At some point, I’m planning on a bunch of Shakespeare blogs, but this was on TV and wanted to watch it before it was no longer available. Streaming services are not the most reliable these days (by these days I mean summer of 2023 and time of the second major writer’s strike in my lifetime).

All is True is really Kenneth Brannagh’s and writer Ben Eltons’s vision of what it was like for William Shakespeare at the end of his career and life. I should point out that Elton was one of the writers who helped Andrew Lloyd Webber create Love Never Dies, so I’m sure he needs to do some sort of creative groveling for that crime against storytelling. Also, understand that this is NOT a debate about whether Shakespeare is the actual author of the plays, so none of that in the comments. Save that for a different film.

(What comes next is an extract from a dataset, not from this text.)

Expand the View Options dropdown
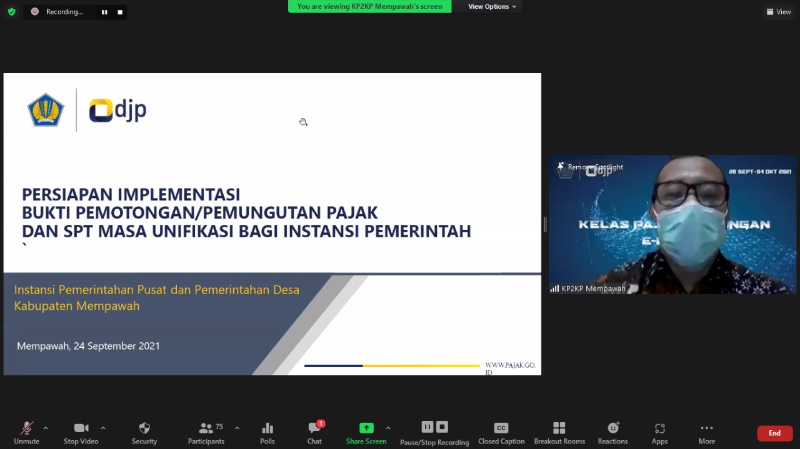Screen dimensions: 800x449 (x=493, y=6)
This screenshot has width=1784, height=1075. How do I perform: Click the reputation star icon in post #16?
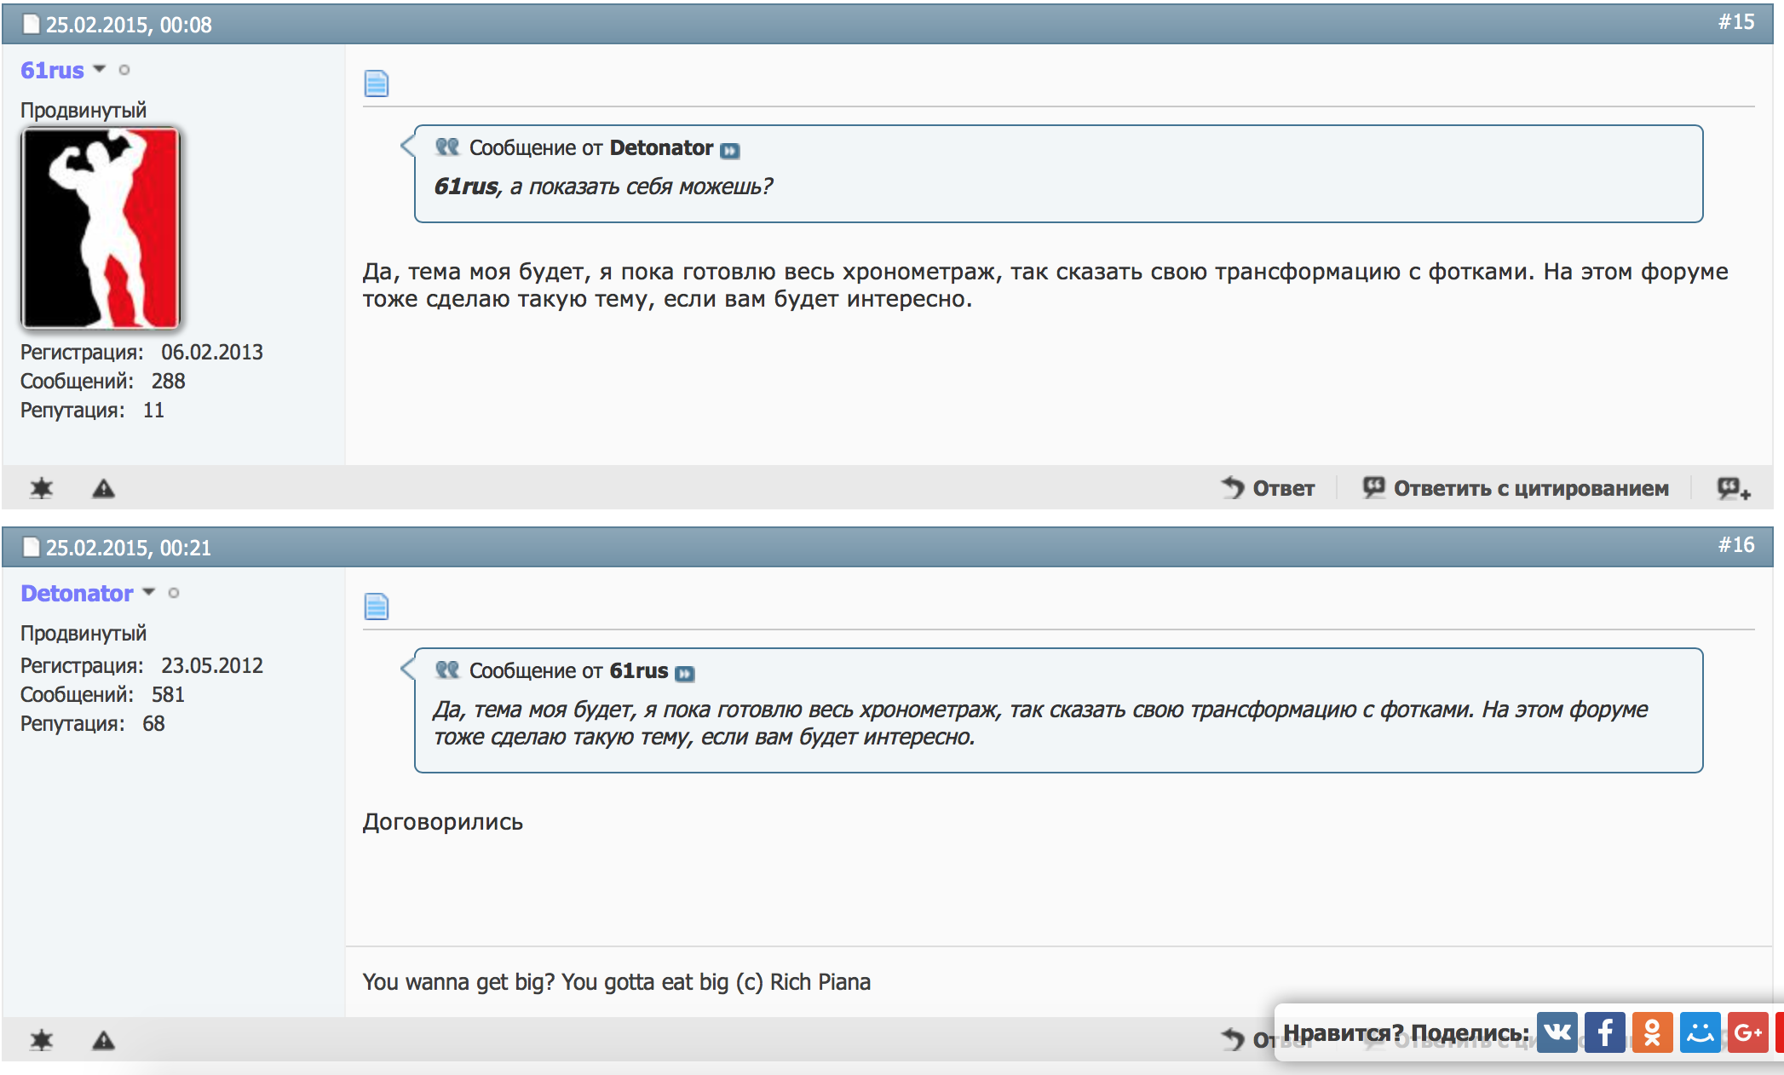tap(41, 1040)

This is an almost an entirely fictional, trying to dramatize mysterious moments at the end of the playwright’s life.

The film starts with the Globe Theatre burning down and Shakespeare returning to the family he’s barely seen in 20 years. He has hallucinations of his son Hamnet who died at age eleven, an awkward relationship with his wife Anne (Dench), and accidentally worries his remaining children Susanna and Judith about their own futures. The bard holds on tightly to a belief that, had Hamnet lived, the boy would have been a poet like him. Meanwhile, he dismisses Susanna and Judith since they are women who never had a formal education (most historians agree that Susanna could read and write). Judith outwardly shows her disdain for her father and he asks why when he never gave her a cruel word. Anne responds, “You spent so long putting words into other people’s mouth, you think it matters what is said?”

Will uses his artistic past in an attempt to smooth certain things over in his town and with his family. For example, when a man accused Susanna of an affair and there is a suit of slander, Shakespeare informs the accuser that a well-built “Moor” who performed in his plays loved Susanna so that he would rush from London to kill any man who dishonored her. Anne points out that she met this actor and knew him to be a sweet man and Shakespeare insists she not tell the accuser that. *By the way, there really was a slander case, but the case never went through and was thought to be a result of a feud between the accuser and Susanna’s husband.

One of the big plot points is how Anne does not want to know more about Will’s life in London as everything he was rumored to have done or said effected her. The Earl of Southampton (Ian McKellen), who was Shakespeare’s patron for a time, arrives and it upsets Anne as rumors that he was her husband’s lover created problems in her life years earlier. And yet, these characters and moments are important because they reflect on how London saw fame for Shakespeare as a writer while his village only gossiped.

On the other side of the coin, you see how children are constantly told that their father the writer is genius and a celebrated poet can grow to feel less. There is a theme about the expectations of an absentee father and fame and how the two did not have to be mutually exclusive. Gender roles, societal expectations, and general personalities all play a role.

I think it was funny how William Shakespeare has a prepared speech for when people approach him with questions. “The best way to get started as a writer is to start writing. I don’t have a favorite play. I admire all my fellow dramatists equally. And, yes, I do think women should be able to perform the female roles as is the practice on the continent now.” Shakespeare does not give an answer as to why he no longer writes.

“If you want to be a writer, and speak to others and for others, speak first for yourself. Search within. Consider the contents of your own soul. Your humanity. And if you're honest with yourself, then whatever you write, all is true.”